5. The judge does, however, appear to have made a mistake of fact that in the circumstances falls to be treated as an error of law. In his own statement the second appellant appears to be making an appeal for his adult sister to be allowed to remain in the United Kingdom; and he appears also to be making reference to the need to continue to see his father. The judge did not, so far as we are aware, make any enquiry as to the status of those two other family members. She knew of their existence, and her findings of fact and of credibility embrace the father as well as the first appellant; but she did not consider the possibility that they had outstanding applications or appeals. When we inquired we were told that indeed they have appeals pending that have been sisted to await the outcome of the present appeal.

6. It is obviously unsatisfactory that appeals of members of the same family, raising independent issues but based in part on the same facts, should be allowed to become or remain separated in this way. Given the way in which the judge treated, and needed to treat, the evidence of the second appellant's parents' history, we are absolutely confident that she would have considered that all four appeals needed to be heard together so that an assessment could be made of the evidence that took it all into account and reached the same conclusions in relation to each of the four appeals.

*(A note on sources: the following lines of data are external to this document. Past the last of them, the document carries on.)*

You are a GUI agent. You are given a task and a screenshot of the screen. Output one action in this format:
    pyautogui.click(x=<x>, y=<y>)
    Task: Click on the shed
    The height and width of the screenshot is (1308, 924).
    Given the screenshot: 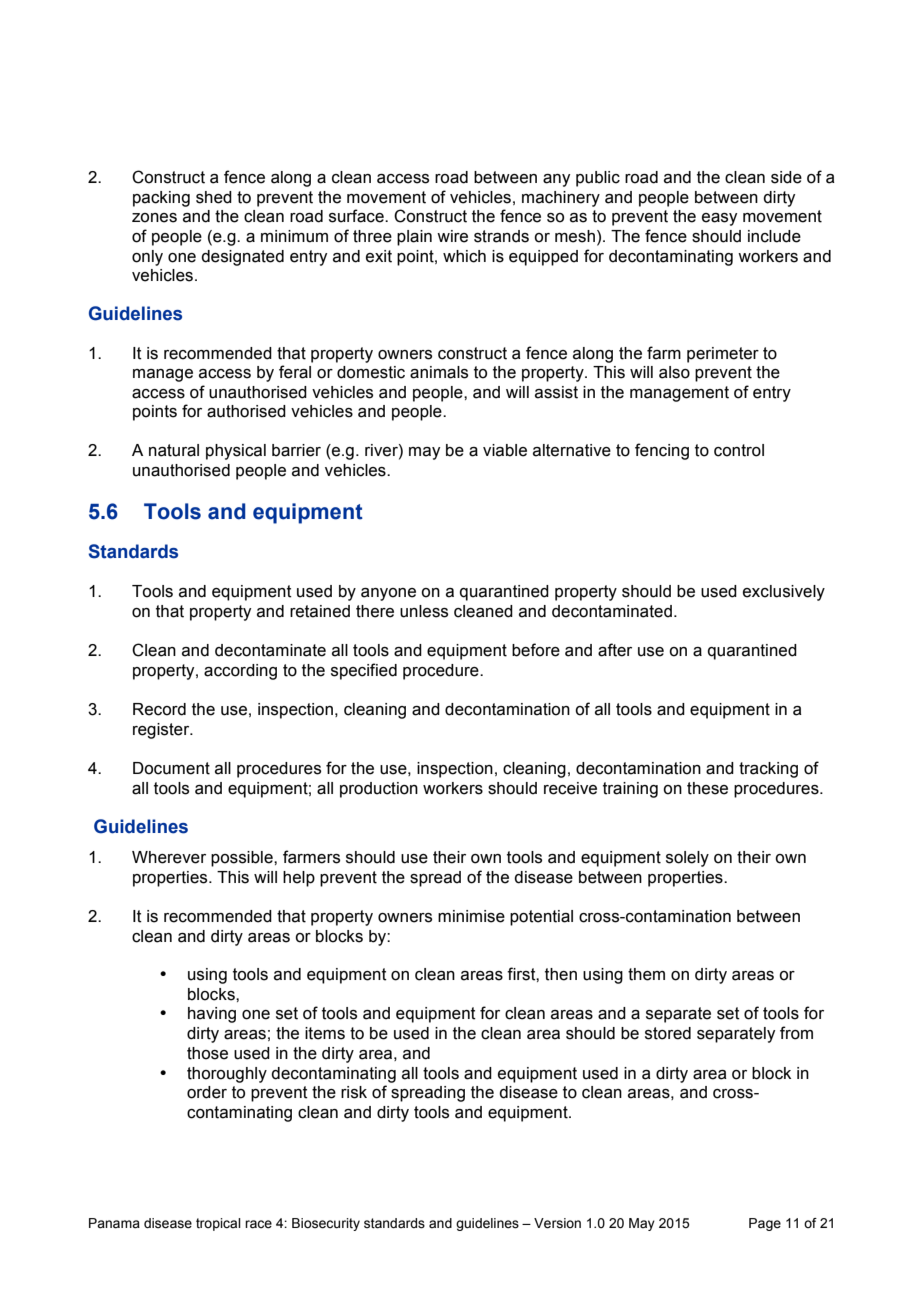 What is the action you would take?
    pyautogui.click(x=214, y=197)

7. For that reason we have reached the view that the present appeals should be allowed, the determination set aside, and that we should remit these appeals to the First-tier Tribunal to be determined afresh. None of Judge Grant-Hutchinson's findings of fact are preserved; but of course the evidence taken before her is evidence in the appeals. Given that all three paragraphs of First-tier Tribunal rule 20 apply to the four appeals, we direct that the present appeals be heard together with the appeals of Stephen Emmanuel and Esther Aduragbeni Emmanuel by a judge of the First-tier Tribunal other than Judge J C Grant-Hutchinson. Given the rifts in the family, the Tribunal must be prepared to make proper arrangements to obtain the best evidence from all those who intend to give it. Those arrangements are to be made in a directions hearing at the Glasgow First-tier Tribunal hearing centre on 4 August 2014.